During the Cold War, another myth got generated that the best route to nuclear disarmament lay through nuclear non-proliferation. The Treaty on the Non-Proliferation of Nuclear Weapons (NPT) took shape during the 1960s and today enjoys widespread adherence.

 Limitations:

  • The fact that the five countries acknowledged as nuclear-weapon-states in NPT are the same as the five Permanent Members of the United Nations Security Council (UNSC) may have been a coincidence in the 1960s, but today, is a liability that diminishes the NPT.
  • The NPT framework cannot accommodate India’s position or 
  • Cannot tackle China’s flagrant assistance to Pakistan;
  • its review conferences have repeatedly failed in grappling with Israel’s programme; 
  • the Democratic People’s Republic of Korea walked out of the treaty; 
  • and most recently, Iran ensured that it will retain a non-weaponised capability in terms of its enrichment programme. 
  • Clearly, the NPT has reached the limits of its success and even exhausted its normative potential.
  • Today’s nuclear world is very different from the bipolar world of the Cold War dominated by the superpower nuclear rivalry. 

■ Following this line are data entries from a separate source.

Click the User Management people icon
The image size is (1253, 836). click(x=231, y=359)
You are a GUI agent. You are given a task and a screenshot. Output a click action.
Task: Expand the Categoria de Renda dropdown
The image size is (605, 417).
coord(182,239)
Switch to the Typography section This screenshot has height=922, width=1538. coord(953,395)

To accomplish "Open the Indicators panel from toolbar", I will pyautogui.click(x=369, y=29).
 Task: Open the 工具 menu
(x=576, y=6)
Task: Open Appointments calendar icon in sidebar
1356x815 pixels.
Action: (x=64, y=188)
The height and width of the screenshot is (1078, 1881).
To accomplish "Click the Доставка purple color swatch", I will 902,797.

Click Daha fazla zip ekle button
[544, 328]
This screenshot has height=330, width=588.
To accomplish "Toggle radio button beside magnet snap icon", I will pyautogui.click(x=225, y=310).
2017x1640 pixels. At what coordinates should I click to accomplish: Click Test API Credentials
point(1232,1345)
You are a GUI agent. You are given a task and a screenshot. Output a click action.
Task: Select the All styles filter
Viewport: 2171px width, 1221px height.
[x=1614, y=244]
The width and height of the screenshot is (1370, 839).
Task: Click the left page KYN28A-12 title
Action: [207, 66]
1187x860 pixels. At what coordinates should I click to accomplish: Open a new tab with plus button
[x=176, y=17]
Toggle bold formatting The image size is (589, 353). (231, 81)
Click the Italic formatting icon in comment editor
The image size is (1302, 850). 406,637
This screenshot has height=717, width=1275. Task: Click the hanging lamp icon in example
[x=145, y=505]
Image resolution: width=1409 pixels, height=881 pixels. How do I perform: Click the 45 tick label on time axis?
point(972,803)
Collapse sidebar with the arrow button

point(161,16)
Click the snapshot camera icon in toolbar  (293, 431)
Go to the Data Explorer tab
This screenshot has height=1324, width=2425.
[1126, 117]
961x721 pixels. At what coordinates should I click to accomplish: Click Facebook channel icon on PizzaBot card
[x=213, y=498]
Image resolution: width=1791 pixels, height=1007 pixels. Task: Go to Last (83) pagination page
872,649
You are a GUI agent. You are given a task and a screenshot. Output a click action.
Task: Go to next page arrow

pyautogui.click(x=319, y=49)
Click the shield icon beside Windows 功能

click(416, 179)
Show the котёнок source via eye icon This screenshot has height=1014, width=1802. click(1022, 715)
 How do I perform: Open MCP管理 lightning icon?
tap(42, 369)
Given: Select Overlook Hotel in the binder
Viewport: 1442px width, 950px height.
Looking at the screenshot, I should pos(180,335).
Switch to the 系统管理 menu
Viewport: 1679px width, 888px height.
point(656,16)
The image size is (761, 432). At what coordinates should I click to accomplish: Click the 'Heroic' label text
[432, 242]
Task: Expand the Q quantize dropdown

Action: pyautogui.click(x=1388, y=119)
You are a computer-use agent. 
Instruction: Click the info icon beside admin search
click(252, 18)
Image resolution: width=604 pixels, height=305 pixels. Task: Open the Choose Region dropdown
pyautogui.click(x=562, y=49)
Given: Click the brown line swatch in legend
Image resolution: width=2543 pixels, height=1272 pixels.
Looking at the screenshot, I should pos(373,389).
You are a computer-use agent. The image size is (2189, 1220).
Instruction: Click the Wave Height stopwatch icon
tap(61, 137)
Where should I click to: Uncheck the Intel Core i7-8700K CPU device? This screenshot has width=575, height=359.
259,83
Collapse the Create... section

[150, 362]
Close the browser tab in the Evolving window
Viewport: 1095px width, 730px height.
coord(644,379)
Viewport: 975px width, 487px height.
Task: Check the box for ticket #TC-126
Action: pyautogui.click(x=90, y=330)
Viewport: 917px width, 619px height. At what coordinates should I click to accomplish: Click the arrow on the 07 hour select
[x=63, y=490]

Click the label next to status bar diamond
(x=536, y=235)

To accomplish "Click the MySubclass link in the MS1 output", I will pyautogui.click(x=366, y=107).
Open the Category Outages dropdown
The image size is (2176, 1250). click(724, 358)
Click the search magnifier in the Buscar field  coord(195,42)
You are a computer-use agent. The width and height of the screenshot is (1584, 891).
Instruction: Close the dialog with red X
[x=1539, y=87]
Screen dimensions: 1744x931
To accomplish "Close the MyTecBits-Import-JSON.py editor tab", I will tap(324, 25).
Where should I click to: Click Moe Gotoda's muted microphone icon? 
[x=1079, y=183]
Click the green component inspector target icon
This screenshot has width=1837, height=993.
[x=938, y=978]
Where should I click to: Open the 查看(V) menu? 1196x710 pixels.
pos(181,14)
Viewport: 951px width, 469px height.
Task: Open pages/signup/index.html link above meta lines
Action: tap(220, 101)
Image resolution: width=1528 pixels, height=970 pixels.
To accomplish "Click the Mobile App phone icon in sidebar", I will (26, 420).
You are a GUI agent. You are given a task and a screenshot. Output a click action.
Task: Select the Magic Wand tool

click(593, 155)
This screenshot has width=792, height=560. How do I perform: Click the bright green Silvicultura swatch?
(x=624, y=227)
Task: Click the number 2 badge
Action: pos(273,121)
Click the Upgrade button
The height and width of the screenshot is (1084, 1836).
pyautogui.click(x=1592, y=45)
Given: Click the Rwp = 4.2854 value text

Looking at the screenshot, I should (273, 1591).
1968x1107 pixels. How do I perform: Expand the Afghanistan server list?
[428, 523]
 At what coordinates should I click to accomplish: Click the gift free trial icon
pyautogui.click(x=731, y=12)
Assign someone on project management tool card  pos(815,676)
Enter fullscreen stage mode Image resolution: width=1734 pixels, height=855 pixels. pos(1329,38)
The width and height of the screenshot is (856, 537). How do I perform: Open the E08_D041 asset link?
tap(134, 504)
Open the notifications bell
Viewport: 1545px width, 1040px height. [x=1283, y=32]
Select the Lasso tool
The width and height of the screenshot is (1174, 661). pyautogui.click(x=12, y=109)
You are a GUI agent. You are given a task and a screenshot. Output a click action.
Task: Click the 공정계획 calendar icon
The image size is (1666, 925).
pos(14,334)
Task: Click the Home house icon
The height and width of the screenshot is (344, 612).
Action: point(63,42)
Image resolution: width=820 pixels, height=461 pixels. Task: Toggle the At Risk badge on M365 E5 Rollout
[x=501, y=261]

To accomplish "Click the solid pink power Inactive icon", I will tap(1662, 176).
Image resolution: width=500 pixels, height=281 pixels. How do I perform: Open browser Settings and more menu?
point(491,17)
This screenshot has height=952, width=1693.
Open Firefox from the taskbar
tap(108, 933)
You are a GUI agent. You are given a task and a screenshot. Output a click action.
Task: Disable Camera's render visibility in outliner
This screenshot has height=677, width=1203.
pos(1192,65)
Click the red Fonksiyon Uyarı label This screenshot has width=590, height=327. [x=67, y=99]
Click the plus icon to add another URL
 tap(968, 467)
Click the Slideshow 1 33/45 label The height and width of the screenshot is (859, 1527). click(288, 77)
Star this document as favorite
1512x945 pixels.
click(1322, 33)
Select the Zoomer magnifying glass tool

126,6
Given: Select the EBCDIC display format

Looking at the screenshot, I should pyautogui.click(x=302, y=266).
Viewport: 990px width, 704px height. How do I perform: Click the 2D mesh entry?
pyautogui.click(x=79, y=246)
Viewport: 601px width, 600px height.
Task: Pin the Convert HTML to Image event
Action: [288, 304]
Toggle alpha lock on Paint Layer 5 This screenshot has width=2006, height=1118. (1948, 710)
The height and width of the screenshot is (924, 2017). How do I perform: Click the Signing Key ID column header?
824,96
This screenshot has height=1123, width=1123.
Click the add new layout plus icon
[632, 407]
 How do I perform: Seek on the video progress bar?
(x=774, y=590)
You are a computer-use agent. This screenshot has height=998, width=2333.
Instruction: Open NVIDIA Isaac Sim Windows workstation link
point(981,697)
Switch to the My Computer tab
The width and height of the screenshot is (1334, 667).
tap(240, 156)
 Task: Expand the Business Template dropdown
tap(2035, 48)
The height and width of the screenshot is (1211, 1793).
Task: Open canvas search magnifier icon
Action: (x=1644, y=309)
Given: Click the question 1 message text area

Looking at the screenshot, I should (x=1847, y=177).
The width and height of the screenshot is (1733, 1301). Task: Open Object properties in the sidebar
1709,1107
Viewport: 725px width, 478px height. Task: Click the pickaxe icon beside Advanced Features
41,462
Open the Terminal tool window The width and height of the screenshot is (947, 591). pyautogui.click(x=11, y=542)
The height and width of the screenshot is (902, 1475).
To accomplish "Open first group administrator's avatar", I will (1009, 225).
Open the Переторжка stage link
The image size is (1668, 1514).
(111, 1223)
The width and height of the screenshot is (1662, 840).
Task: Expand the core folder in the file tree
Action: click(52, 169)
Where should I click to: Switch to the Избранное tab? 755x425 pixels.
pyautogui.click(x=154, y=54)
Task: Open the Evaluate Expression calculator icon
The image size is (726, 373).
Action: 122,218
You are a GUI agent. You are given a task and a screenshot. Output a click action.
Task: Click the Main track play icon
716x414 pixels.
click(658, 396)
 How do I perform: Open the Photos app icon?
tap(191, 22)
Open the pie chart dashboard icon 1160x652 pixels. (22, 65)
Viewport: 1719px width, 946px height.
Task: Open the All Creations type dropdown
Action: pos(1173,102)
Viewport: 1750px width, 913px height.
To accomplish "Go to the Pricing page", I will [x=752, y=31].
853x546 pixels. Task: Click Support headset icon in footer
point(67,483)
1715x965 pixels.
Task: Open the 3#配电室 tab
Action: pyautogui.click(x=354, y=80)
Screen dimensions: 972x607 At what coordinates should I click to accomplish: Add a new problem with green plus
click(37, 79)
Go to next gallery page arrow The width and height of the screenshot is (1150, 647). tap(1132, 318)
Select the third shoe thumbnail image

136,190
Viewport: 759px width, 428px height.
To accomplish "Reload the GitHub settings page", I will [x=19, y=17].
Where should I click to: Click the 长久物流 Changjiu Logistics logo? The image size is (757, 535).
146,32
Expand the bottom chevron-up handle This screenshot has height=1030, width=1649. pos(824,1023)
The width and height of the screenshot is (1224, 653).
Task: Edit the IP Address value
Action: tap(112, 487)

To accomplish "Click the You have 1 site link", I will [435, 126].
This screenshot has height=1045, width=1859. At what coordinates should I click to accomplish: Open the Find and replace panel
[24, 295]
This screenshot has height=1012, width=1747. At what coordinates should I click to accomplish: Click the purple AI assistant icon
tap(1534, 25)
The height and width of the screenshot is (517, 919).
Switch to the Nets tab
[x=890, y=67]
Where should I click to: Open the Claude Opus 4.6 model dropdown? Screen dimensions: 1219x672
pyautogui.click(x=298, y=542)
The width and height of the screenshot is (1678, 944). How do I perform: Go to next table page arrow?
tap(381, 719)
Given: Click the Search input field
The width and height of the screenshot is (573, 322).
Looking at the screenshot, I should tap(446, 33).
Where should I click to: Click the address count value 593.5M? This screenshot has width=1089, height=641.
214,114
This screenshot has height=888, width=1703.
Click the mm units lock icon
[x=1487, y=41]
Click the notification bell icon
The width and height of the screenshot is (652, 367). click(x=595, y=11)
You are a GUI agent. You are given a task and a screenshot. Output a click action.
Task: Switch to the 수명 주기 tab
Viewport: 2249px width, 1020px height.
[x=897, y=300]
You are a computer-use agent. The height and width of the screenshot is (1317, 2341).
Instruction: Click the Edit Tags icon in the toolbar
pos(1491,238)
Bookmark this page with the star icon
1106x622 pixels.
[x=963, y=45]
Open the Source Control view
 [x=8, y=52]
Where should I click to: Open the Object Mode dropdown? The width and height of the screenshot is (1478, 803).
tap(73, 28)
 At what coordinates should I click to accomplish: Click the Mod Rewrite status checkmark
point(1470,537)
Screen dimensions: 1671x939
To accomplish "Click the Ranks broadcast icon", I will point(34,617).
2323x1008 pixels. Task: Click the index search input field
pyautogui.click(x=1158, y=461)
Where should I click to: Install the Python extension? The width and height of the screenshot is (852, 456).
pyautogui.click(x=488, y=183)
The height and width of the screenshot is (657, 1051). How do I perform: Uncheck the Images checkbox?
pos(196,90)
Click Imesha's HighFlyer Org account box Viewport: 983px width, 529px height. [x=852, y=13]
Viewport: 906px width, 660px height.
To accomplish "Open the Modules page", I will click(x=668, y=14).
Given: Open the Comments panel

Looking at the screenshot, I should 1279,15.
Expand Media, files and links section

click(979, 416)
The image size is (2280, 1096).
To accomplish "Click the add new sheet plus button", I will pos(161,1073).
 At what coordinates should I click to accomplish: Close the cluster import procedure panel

    • The centre of gravity has shifted from the Euro-Atlantic to the Asia-Pacific region and this is a more crowded geopolitical space without any overarching binary equation. 
  • Different players have widely disparate nuclear arsenals and 
  • different doctrinal approaches. 
  •  Even as the number of variables and the number of equations have grown, there is an absence of a security architecture in the Asia-Pacific region. 
Suggestions:
  • A democratic platform to address concerns
  • More frequent meetings - regional, multilateral, global
  • Agenda - in every conference - G-20, UNFCCC, etc.
  • Nuclear disarmament first
Conclusion:
  • As a nuclear conscience keeper, Hiroshima can provide the world a dialogue platform to explore new thinking
  •  From a city of remembrance, Hiroshima can then become a city of hope where the first meaningful steps for a nuclear weapon free world were negotiated.